▶ **What you will do**: Convert the records, from their start through the line containing "Action: pos(1399,426)", into a two-column CSV with the header request,answer. Give one row per request, with its text and its answer each in a single quoted field and any line breaks replaced by spaces.

(Records for locating displayed items)
--------------------------------------------------

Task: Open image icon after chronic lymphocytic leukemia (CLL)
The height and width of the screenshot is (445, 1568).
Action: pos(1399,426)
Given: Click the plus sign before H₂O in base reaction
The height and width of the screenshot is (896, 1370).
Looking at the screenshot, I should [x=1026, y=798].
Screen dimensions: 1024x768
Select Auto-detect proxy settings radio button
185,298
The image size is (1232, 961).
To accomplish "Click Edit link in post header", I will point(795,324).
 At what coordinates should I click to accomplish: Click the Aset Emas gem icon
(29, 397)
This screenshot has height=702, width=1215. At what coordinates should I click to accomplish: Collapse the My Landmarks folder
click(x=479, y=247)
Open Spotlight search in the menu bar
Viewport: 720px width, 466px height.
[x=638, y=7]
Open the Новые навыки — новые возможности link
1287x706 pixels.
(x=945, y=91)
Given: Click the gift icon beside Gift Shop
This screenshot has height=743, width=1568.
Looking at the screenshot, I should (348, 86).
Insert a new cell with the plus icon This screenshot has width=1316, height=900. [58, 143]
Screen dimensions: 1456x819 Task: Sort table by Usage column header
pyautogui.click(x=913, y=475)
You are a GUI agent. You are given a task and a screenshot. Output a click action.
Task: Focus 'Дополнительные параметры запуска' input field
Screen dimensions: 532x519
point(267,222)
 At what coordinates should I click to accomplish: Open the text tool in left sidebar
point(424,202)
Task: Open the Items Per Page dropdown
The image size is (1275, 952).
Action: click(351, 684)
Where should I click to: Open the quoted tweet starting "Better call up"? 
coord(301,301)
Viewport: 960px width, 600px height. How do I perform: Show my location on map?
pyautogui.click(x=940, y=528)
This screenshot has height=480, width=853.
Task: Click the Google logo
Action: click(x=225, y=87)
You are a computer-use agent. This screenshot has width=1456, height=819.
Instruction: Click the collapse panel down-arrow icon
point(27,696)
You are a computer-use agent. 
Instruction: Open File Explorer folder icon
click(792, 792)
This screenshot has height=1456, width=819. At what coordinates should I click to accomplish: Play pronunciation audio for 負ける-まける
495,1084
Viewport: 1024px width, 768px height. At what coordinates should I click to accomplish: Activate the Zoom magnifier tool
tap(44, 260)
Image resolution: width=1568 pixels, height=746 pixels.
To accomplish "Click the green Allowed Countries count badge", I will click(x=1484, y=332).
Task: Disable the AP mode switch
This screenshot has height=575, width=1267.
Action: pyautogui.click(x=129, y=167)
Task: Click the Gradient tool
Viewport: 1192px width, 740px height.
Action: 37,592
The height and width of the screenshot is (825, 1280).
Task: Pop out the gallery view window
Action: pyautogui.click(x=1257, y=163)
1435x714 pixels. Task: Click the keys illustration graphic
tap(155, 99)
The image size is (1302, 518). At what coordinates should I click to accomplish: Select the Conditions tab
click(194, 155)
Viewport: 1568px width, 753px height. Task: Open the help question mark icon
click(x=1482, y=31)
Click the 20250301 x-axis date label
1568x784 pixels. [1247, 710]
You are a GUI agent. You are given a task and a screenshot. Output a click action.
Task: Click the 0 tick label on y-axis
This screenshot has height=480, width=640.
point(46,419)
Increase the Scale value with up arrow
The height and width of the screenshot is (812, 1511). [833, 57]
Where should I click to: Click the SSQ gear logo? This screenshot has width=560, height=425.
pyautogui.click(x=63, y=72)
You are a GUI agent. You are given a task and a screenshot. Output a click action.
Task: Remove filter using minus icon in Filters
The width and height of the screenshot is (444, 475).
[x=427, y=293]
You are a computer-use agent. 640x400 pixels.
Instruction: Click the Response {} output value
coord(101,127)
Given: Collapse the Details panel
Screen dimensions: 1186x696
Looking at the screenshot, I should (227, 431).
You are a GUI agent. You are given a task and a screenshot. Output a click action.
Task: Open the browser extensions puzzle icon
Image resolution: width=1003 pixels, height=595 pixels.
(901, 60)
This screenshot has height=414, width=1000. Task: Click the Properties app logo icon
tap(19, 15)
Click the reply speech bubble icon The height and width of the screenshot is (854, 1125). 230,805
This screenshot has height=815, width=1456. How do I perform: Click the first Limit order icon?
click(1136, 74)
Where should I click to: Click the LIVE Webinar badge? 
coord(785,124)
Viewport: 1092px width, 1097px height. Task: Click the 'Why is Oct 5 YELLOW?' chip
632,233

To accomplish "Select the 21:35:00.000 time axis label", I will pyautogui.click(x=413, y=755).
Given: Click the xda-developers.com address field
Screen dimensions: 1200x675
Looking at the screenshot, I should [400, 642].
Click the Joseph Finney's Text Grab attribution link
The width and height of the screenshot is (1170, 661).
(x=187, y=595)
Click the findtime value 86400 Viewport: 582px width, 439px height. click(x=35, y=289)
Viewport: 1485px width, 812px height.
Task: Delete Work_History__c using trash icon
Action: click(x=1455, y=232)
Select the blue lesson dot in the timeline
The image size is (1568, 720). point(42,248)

--------------------------------------------------

▶ **The answer**:
request,answer
"Task: Open image icon after chronic lymphocytic leukemia (CLL) The height and width of the screenshot is (445, 1568).","Action: pos(1399,426)"